Activity ::
In the entries below, take the lines between the one holding "At what (x,y)" and the one holding "Looking at the", inclusive, and write them out again with "coordinate pair" swapped for "point" and nothing else changed. Leave out the pictures.

[Screenshot grounding data]
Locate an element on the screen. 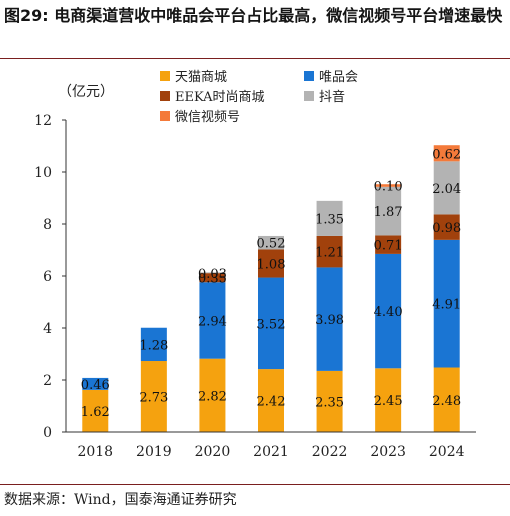  data-label: 1.62 is located at coordinates (96, 412).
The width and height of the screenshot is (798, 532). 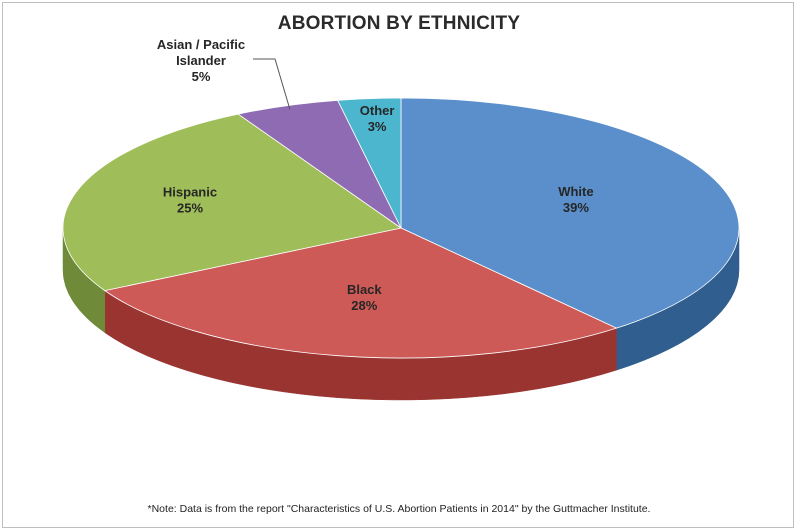 What do you see at coordinates (370, 163) in the screenshot?
I see `slice-other` at bounding box center [370, 163].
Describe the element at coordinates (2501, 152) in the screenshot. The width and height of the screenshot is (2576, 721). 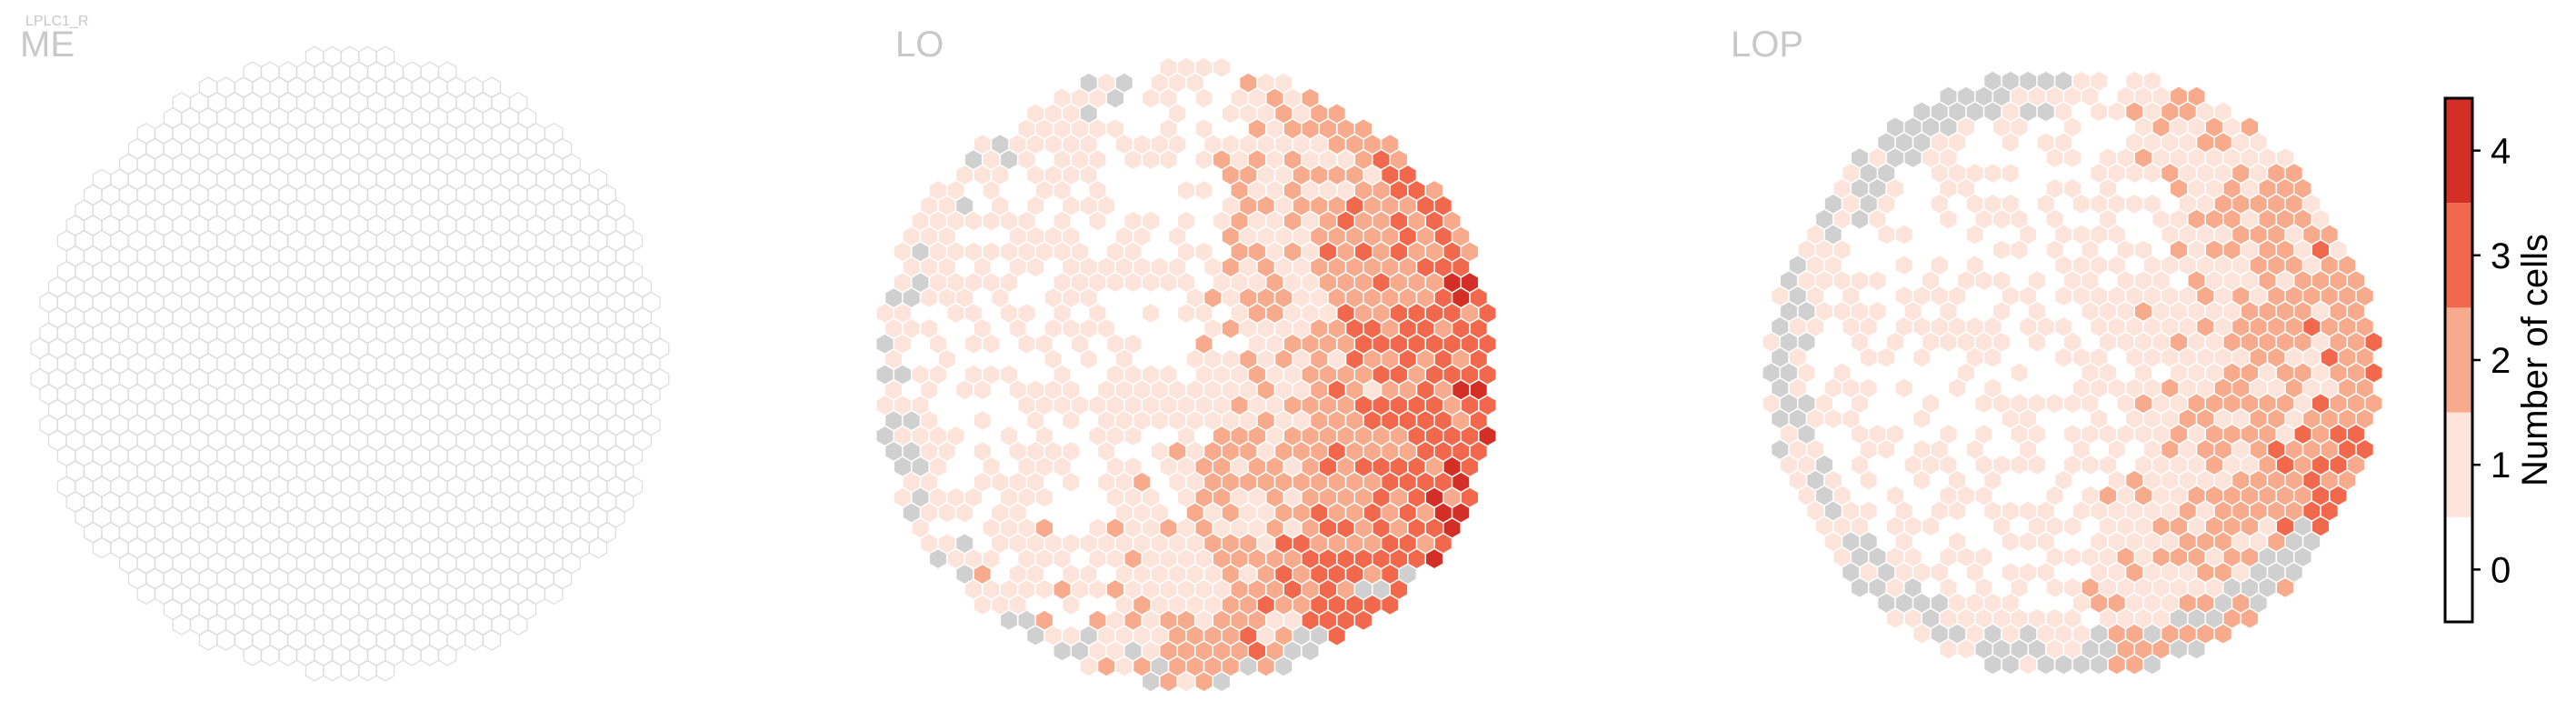
I see `colorbar-tick-label-4: 4` at that location.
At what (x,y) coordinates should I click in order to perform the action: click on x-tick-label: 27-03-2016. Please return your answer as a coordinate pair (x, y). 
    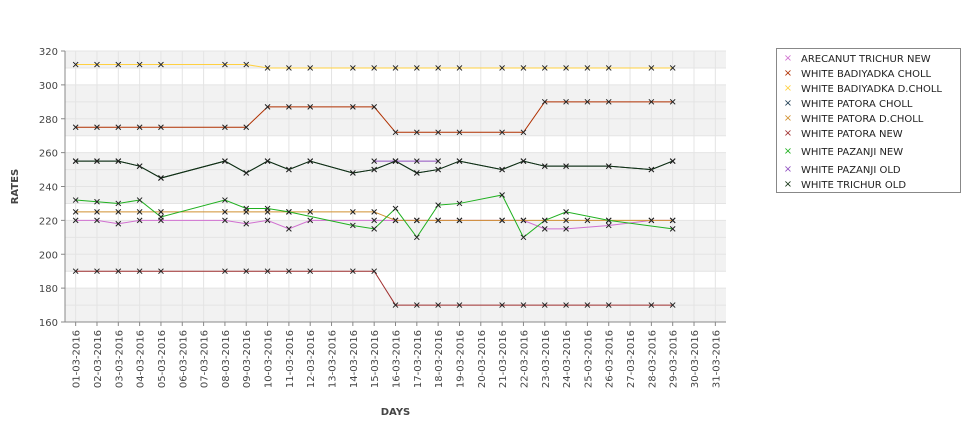
    Looking at the image, I should click on (632, 359).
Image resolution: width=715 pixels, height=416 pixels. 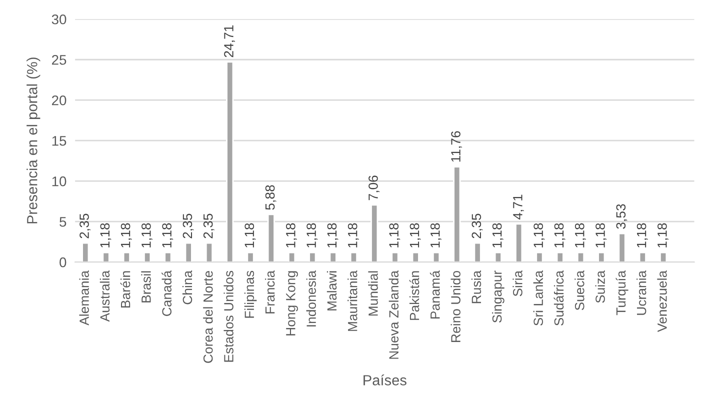 I want to click on x-tick-label: Mundial, so click(x=373, y=294).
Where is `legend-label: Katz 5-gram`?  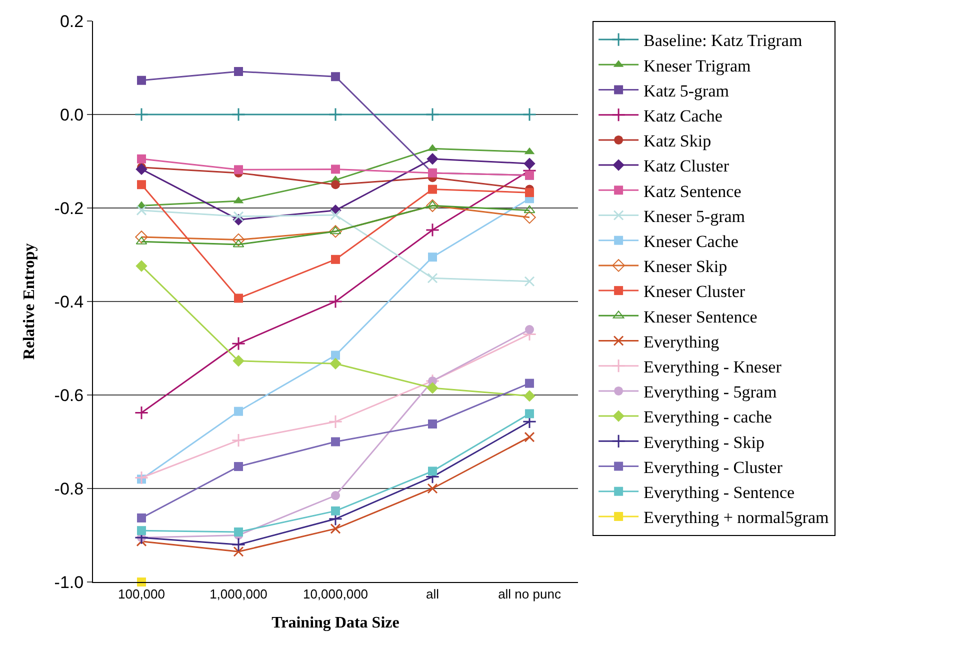 legend-label: Katz 5-gram is located at coordinates (686, 90).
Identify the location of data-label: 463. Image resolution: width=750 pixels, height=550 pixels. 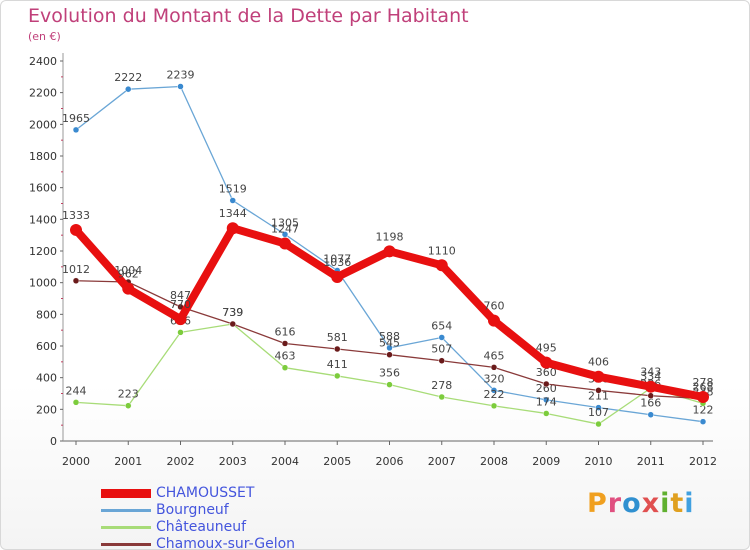
(286, 356).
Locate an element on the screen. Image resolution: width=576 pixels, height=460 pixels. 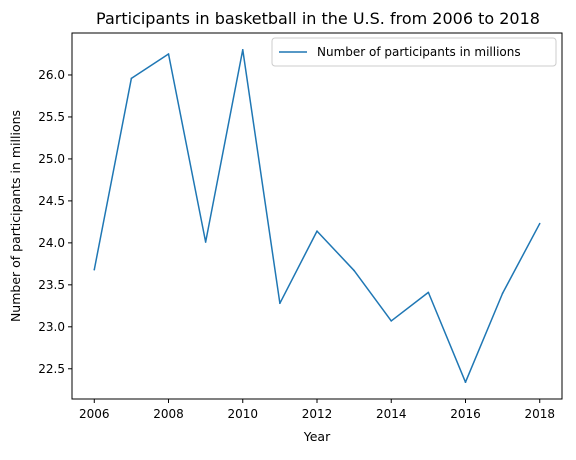
y-tick-label: 26.0 is located at coordinates (52, 75).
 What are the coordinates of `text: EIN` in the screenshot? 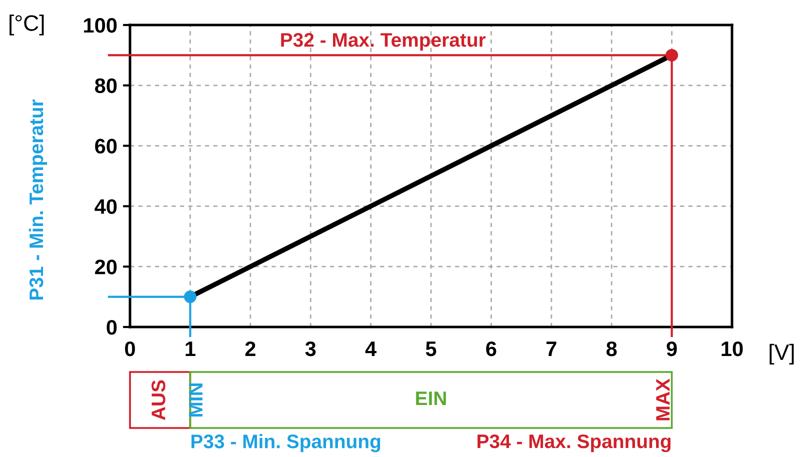 It's located at (431, 399).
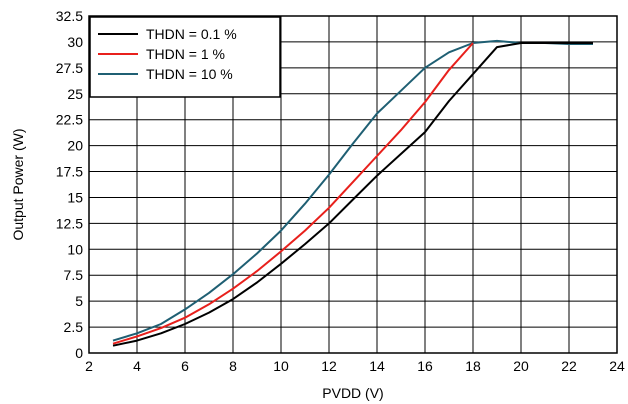  What do you see at coordinates (521, 366) in the screenshot?
I see `x-tick-label: 20` at bounding box center [521, 366].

Exercise output ::
At what (x,y) coordinates should I click in order to perform the action: click on x-tick-label: 27-03-2016. Please return your answer as a point (x, y). 
    Looking at the image, I should click on (632, 359).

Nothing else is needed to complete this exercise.